> Task to complete
Copy out the entries verbatim, starting at the line containing "Screen dimensions: 1202x485" and ending at the line containing "Action: pos(589,597)", with both of those lines included.

[BEGIN Source data]

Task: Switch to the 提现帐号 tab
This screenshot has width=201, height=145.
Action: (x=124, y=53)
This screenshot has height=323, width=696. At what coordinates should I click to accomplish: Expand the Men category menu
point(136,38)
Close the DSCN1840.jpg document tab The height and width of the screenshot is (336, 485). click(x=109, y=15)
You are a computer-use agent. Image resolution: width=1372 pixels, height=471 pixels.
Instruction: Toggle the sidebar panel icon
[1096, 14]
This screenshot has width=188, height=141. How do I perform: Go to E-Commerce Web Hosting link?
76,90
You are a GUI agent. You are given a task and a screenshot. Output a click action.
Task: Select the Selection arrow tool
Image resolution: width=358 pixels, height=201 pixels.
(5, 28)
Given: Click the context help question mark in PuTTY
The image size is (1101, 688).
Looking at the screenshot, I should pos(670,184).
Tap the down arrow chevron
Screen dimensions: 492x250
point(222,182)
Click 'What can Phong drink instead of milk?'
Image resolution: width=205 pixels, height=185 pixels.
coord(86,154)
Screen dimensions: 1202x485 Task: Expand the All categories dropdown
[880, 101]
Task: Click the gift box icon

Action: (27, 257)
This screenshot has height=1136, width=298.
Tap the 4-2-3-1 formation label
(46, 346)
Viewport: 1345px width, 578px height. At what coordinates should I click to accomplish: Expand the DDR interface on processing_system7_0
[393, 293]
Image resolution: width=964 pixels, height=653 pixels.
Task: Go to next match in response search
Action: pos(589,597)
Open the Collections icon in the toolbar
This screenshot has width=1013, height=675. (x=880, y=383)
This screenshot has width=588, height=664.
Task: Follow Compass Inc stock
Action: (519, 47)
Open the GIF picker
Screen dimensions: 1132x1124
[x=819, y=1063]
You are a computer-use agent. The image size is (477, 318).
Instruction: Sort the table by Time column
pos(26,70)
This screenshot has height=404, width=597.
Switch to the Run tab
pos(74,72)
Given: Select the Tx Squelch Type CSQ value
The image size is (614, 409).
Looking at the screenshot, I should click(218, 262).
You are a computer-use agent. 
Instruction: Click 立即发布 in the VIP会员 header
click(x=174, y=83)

[END Source data]

> Solution for this task
Screen dimensions: 1202x485 Task: Expand the All categories dropdown
[880, 101]
Task: Click the gift box icon

Action: (27, 257)
This screenshot has height=1136, width=298.
Tap the 4-2-3-1 formation label
(46, 346)
Viewport: 1345px width, 578px height. At what coordinates should I click to accomplish: Expand the DDR interface on processing_system7_0
[393, 293]
Image resolution: width=964 pixels, height=653 pixels.
Task: Go to next match in response search
Action: pos(589,597)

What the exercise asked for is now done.